И попадается. Неопытная Пелька не знает, что умный бродяга избегает вокзалов, как заразы.
Поскольку она нигде не значится как малолетняя преступница, её передают в опекунскую службу, откуда её забирает воспитательница из Дома.
Пелька раскаивается, покорно терпит ужесточённый режим, ведёт себя учтиво и благовоспитанно, словно бы исправляется. Закончился учебный год, заключение педагогического совета не подвергает сомнению новый образ Пельки. Не часто, но случается видеть её даже с книжкой, а иногда она — слыханное ли это дело? — просит воспитателей объяснить непонятные места.
— Хочу принять участие в олимпиаде в следующем году, — в ответ на заданный вопрос вежливо поясняет свой крутой поворот к образованию. Это правдоподобно. Сначала бунт, побег, затем смирение и наконец, согласие приложить усилия, чтобы достичь поставленной цели.
Пелька лжёт, как по писанному.
Демонстративно везде ходит с учебниками. Ответы на вопросы взрослых продумывает заранее. Само коварство нашло себе приют в теле Пельки, которая укрывается за щитом обмана и показухи; её единственный учебный предмет — запоминание наизусть названий населённых пунктов, расположенных вдоль автомобильной дороги на Варшаву. Ну кто бы мог подумать, что у такой законченной дурочки, до сознания которой, как казалось, не доходят человеческие слова, отыщется столько хитрости и изобретательности.
Перед рассветом Пелька разбивает и опустошает копилку, в которой хранились деньги, заработанные воспитанниками Дома на сборе макулатуры, пустых бутылок и металлолома. Из этого фонда дети получают на карманные расходы.
Прежде, чем в Доме стало известно об исчезновении Пельки, она уже была далеко и на нетрадиционном пути. Теперь она избегает вокзалов, поездов, автобусов, соблазнительных, коварных, предательских мест, привлекающих внимание практически каждого беглеца, особенно малолетнего, из любого детского дома.
В этот раз Пелька путешествует автостопом. Опрятный ребёнок с причёской косичками, со свёртком в сумочке, останавливает на дороге автомобили и просит подвезти до ближайшего посёлка, городка, деревни. Не больше десяти‑пятнадцати километров. Безошибочно называет селения, знает даже расстояния между ними — не зря ведь зубрила, симулируя исправление. Едет к тёте, к бабушке, вернуть книжки в библиотеку, в магазин в соседнем селе, потому что в магазине в её селе как раз закончился нужный товар.
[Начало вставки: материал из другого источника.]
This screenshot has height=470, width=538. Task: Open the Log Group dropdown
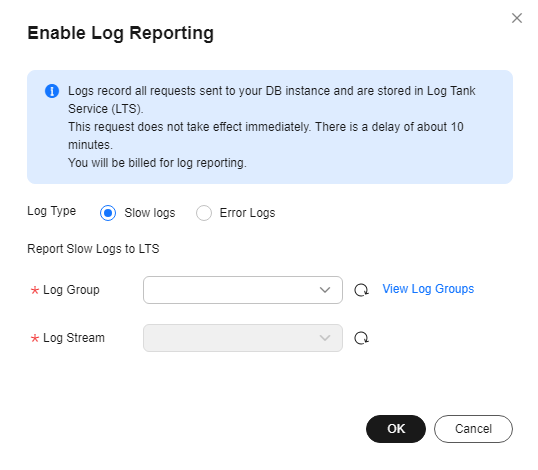tap(243, 290)
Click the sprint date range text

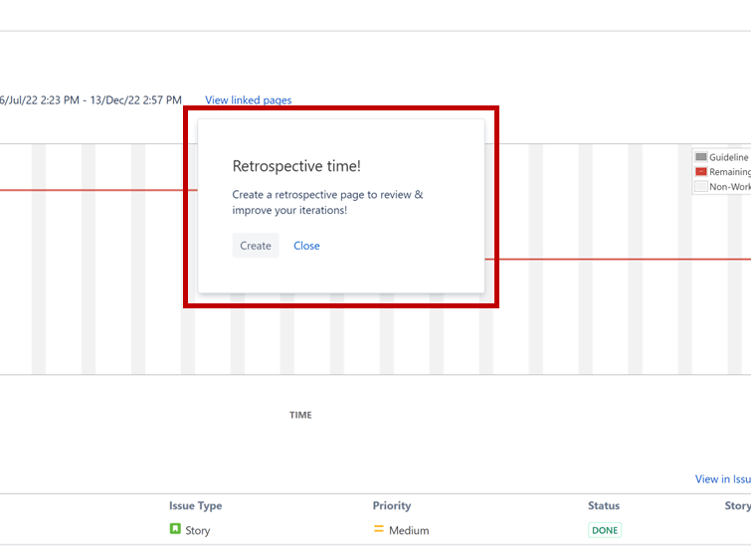pos(91,100)
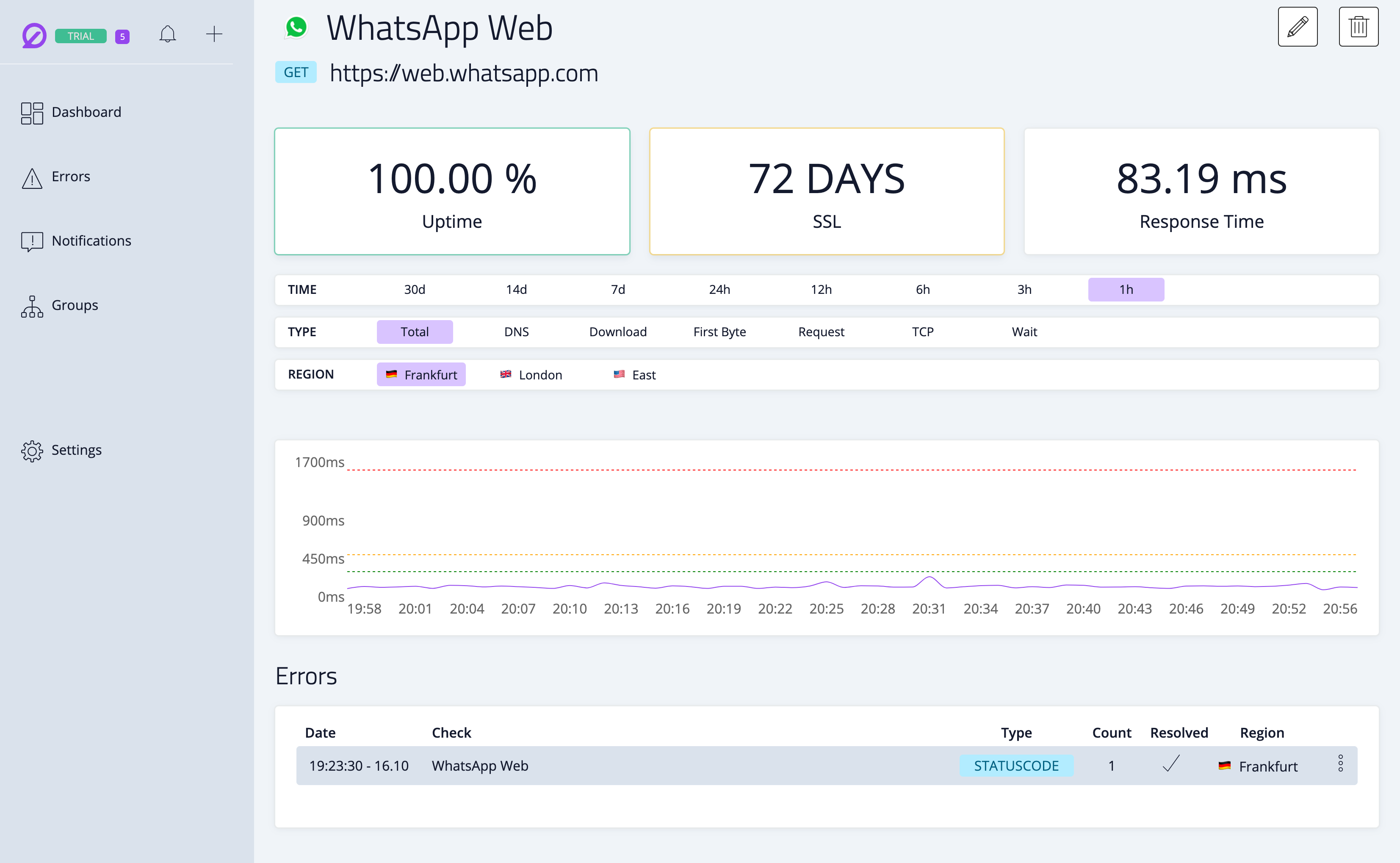The image size is (1400, 863).
Task: Click the pencil edit icon
Action: 1297,27
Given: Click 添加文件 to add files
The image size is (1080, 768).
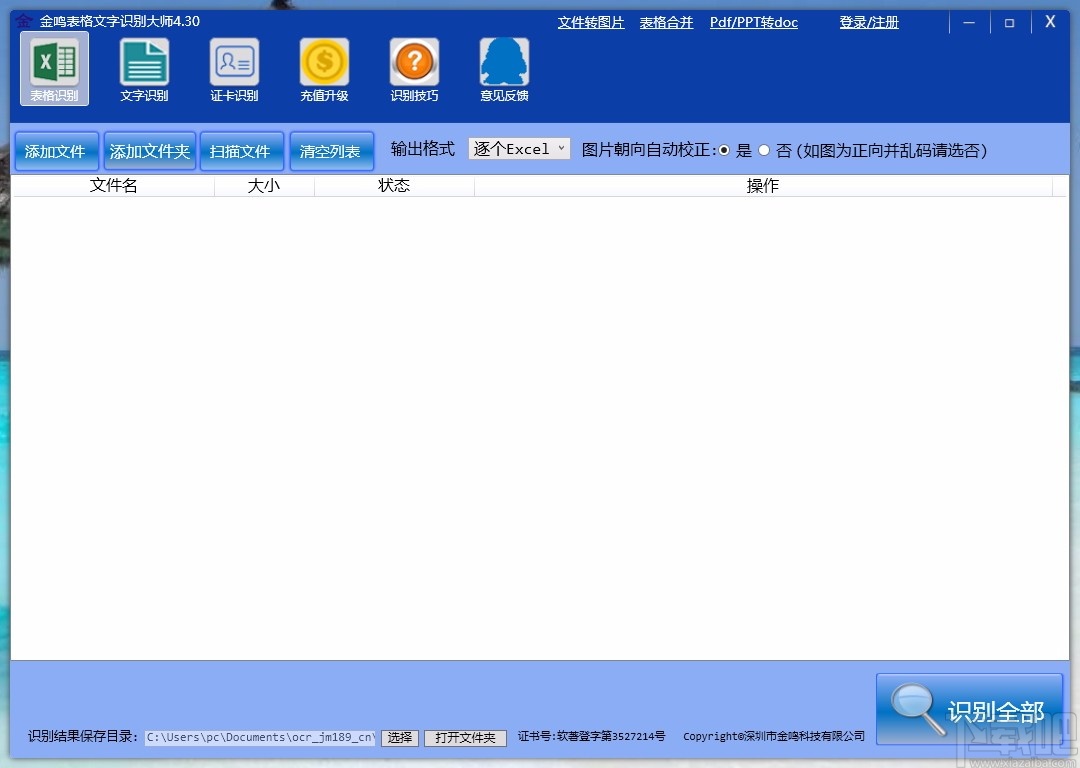Looking at the screenshot, I should point(56,150).
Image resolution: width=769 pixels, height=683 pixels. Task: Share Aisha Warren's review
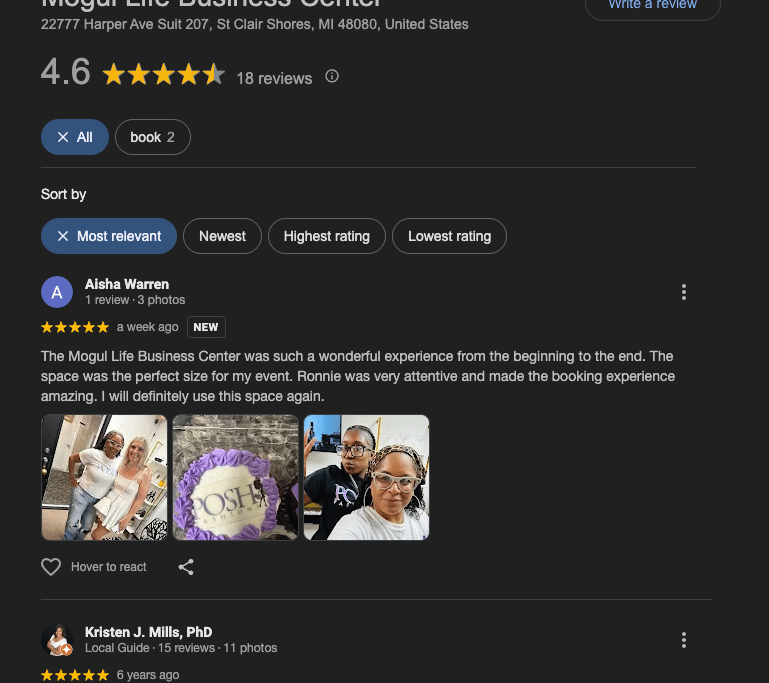click(186, 567)
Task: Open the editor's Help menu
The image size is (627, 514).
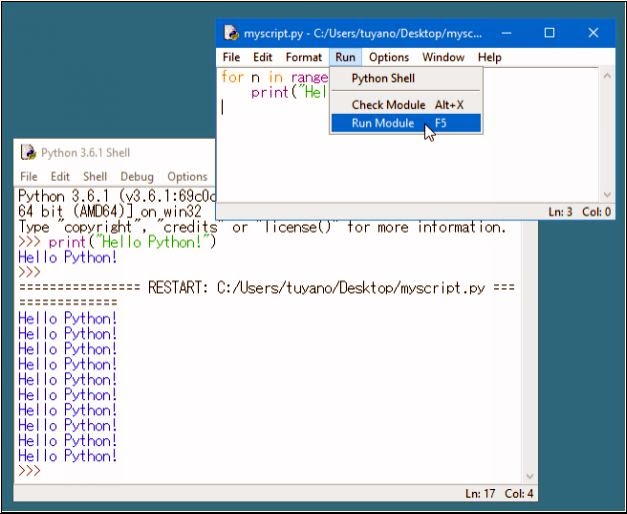Action: [489, 57]
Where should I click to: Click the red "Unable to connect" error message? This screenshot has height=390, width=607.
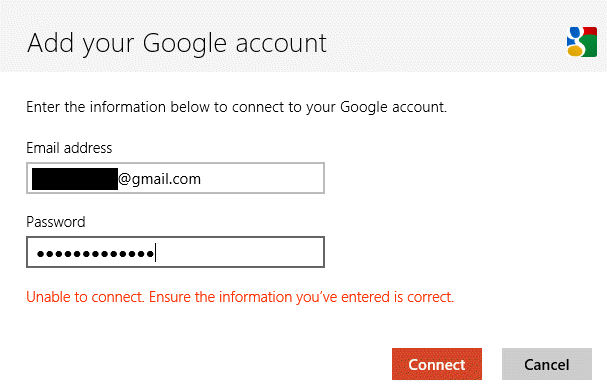click(x=240, y=297)
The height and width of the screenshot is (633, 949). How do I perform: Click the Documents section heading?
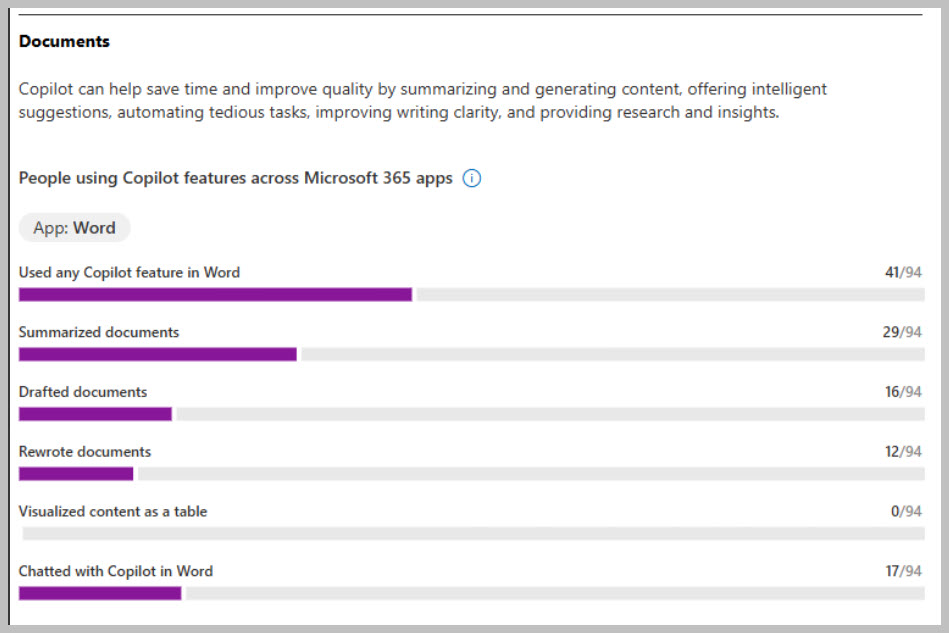tap(64, 42)
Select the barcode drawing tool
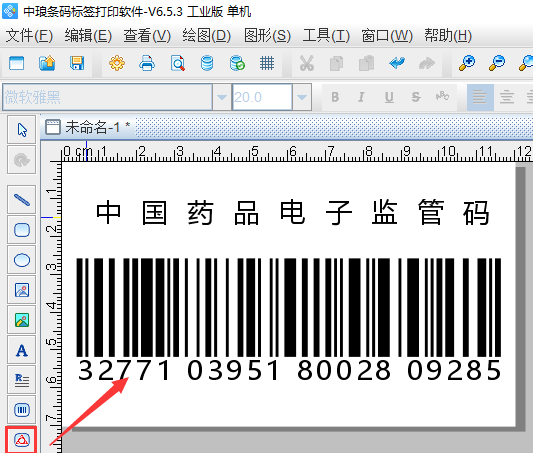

На каждом следующем отрезке пути всегда сходит за местную, тутошнюю, никто не подозревает в ней беглеца; водители охотно останавливают свои машины при виде поднятой руки худенькой девочки, семенящей по обочине дороги.
Под вечер Пелька выходит в Варшаве в Ерозолимских Аллеях под той самой аркой и бежит к Рамоне. Узнаёт чугунные тумбы в виде пузатых гномов с опущенными головами, охраняющих края здания. Ждёт во дворе под знакомой, обитой жестью дверью, однако вместо Рамоны появляется геометрическая старуха и приглашает Пельку войти.
— Здесь уже не живёт ни Рамона, ни Люська, ни кто‑либо ещё, — говорит старуха и не препятствует Пельке оглядеться внутри помещения. Коридор выглядит по‑другому. На зарешёченном окошке видна обувь на деревянной подошве и шлёпанцы, в комнату вдаётся прилавок и отделяет американское кресло старухи, а полки с сабо и домашними туфлями заслоняют лакированные двери.
— Я вам не верю!
— А мне не нужна твоя вера. Тебе здесь нечего делать, понятно?!
— Ничего не изменилось, — Пелька отмечает, в чём состоит разница. Передвинуты полки, на них разложен товар, из угла на середину выставлен шкафчик. У входа вывеска: открыто с одиннадцати до восемнадцати. Позже магазинчик исчезает, превращаясь во вход к платной любви.
— Чего ты ещё ждёшь?! — старуха открывает двери.
— За хату — двойная такса, — вспоминает Пелька волшебную формулу, сказанную тогда Рамоной.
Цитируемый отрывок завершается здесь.